··· Given data

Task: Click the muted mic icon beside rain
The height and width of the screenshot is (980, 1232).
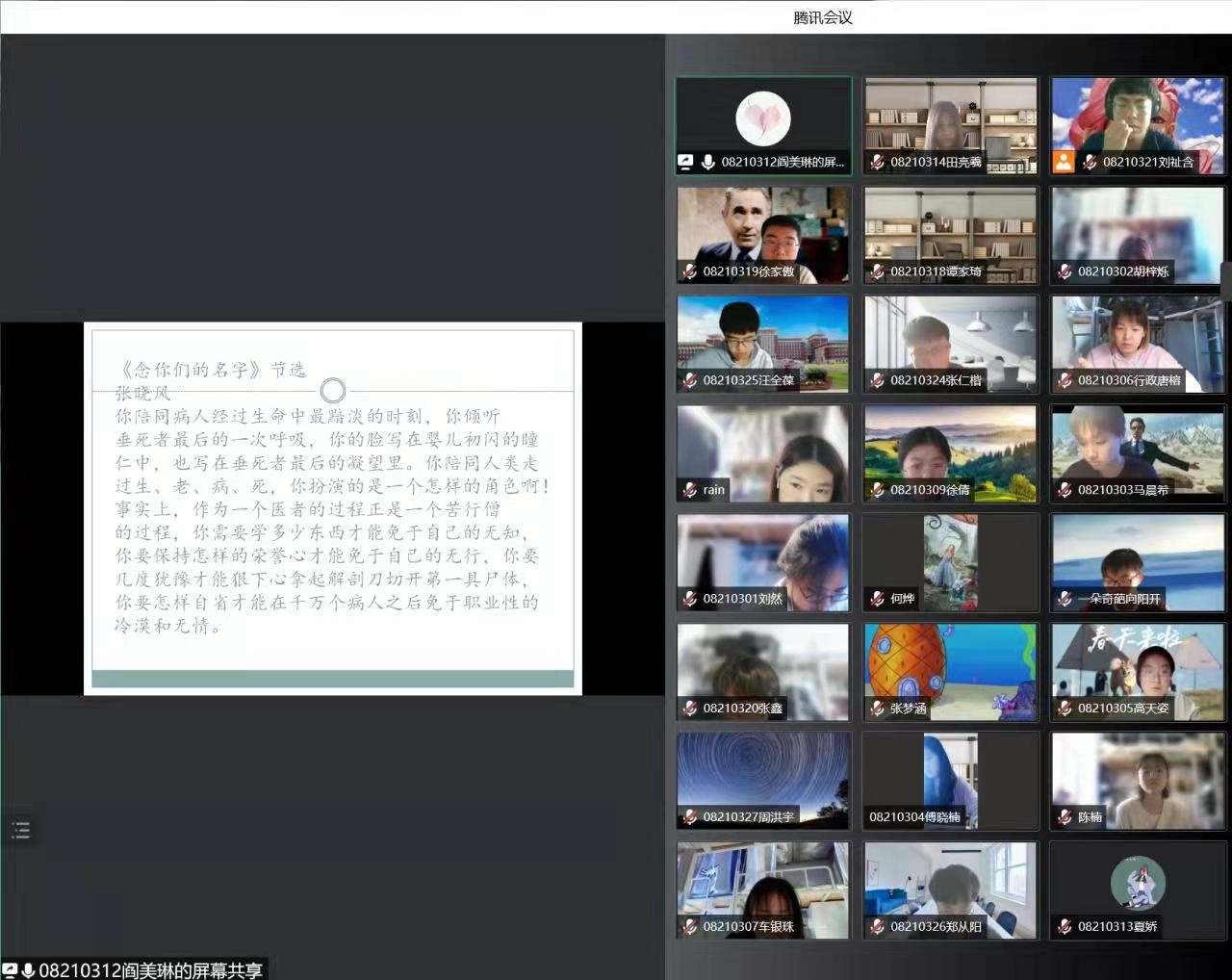Action: 689,490

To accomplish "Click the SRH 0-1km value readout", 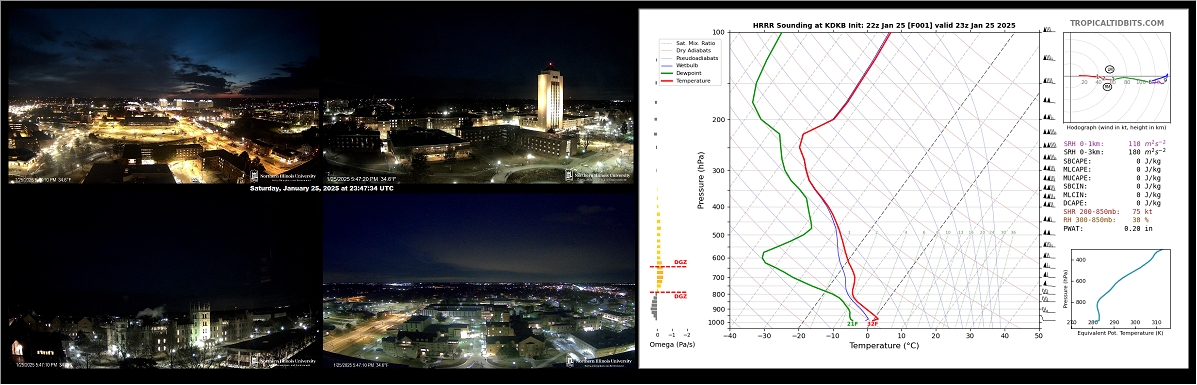I will tap(1115, 144).
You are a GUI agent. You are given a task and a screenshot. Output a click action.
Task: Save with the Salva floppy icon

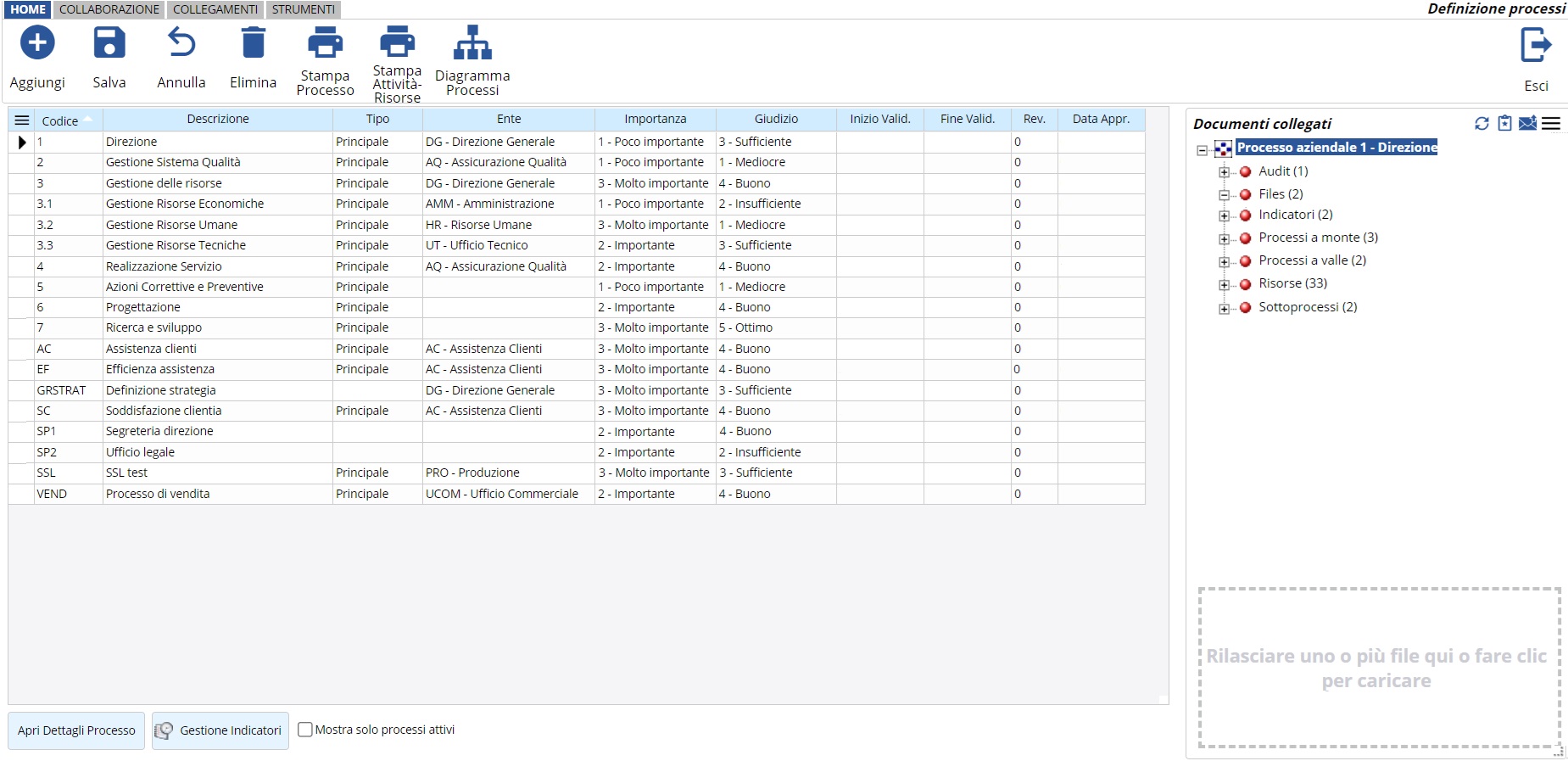(x=109, y=43)
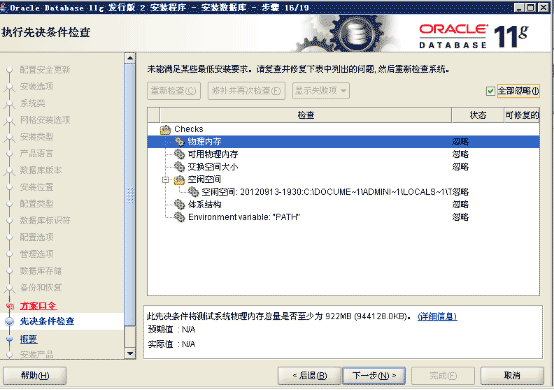554x390 pixels.
Task: Click the sidebar scrollbar up arrow
Action: click(130, 58)
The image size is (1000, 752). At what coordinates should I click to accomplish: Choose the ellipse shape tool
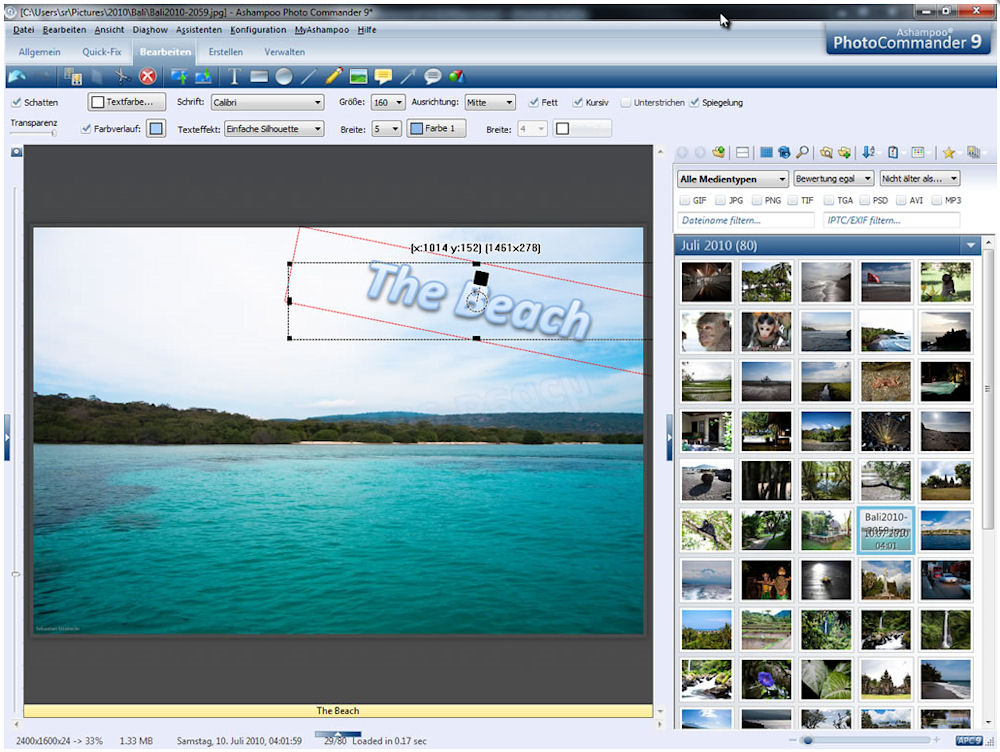coord(284,76)
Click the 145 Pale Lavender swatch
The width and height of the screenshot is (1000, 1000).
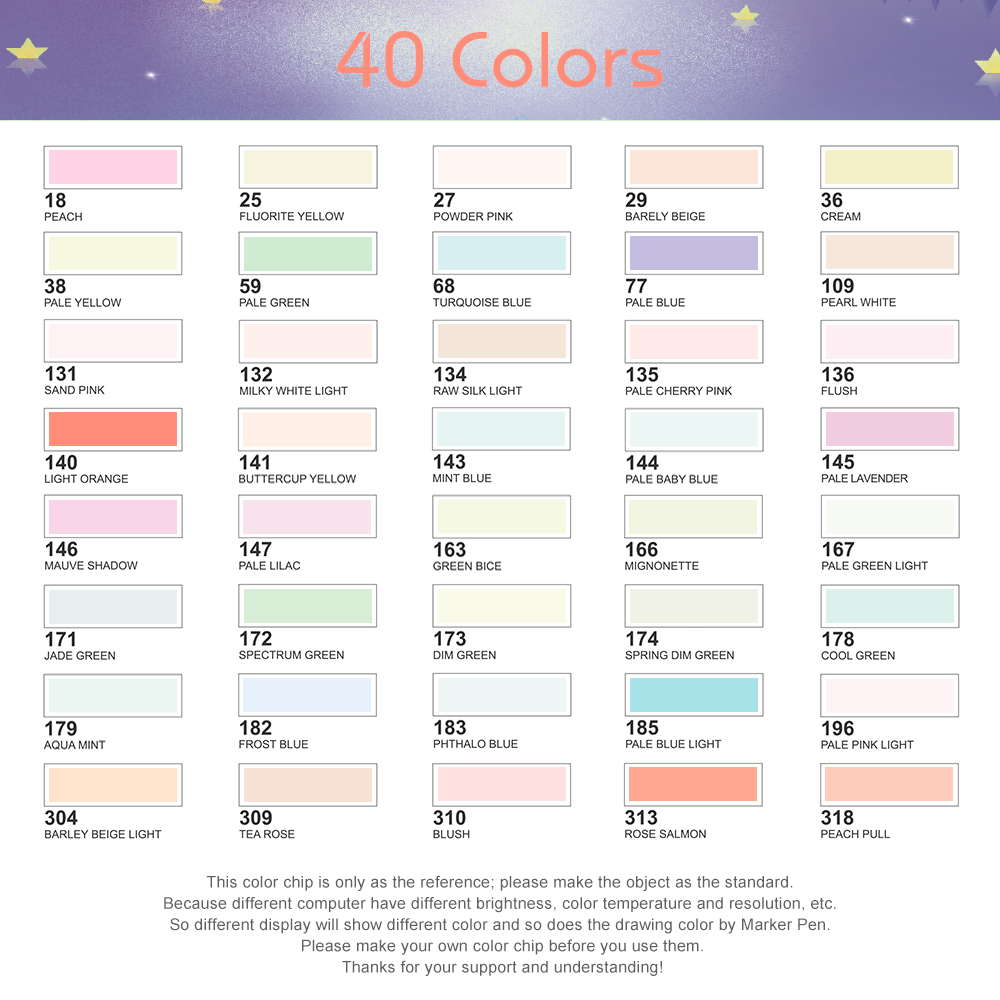point(890,429)
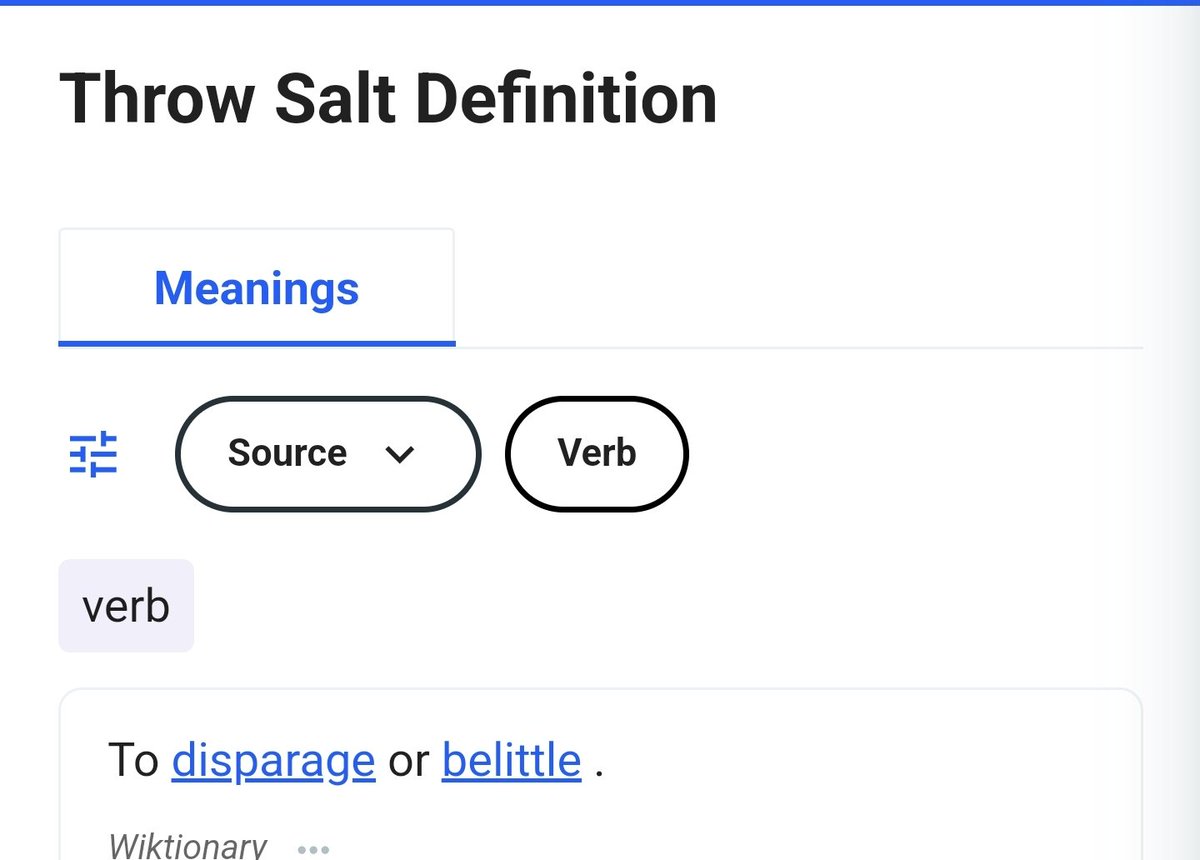Open more options for the Wiktionary definition
Image resolution: width=1200 pixels, height=860 pixels.
(x=314, y=849)
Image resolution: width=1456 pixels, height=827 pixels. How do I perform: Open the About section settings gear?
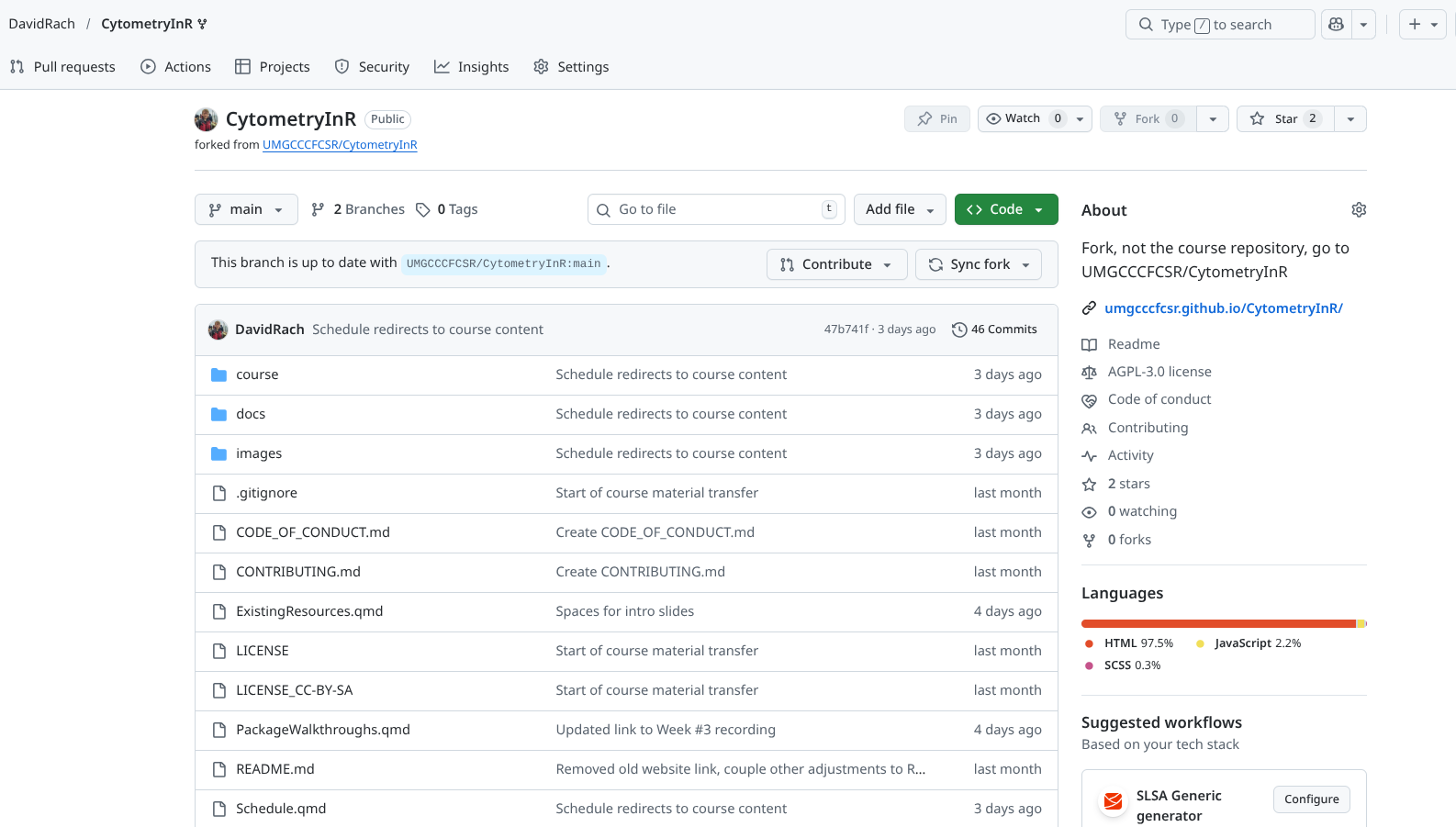[1359, 210]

······

Repeat exactly the lines from the one containing "The image size" to the last line of the records above, including both, and leave out any pictures.

The image size is (1000, 752). At what coordinates should I click to accomplish: Choose the ellipse shape tool
coord(284,76)
Click the 145 Pale Lavender swatch
The width and height of the screenshot is (1000, 1000).
point(890,429)
Open more options for the Wiktionary definition
Image resolution: width=1200 pixels, height=860 pixels.
(x=314, y=849)
Image resolution: width=1456 pixels, height=827 pixels. How do I perform: Open the About section settings gear?
[1359, 210]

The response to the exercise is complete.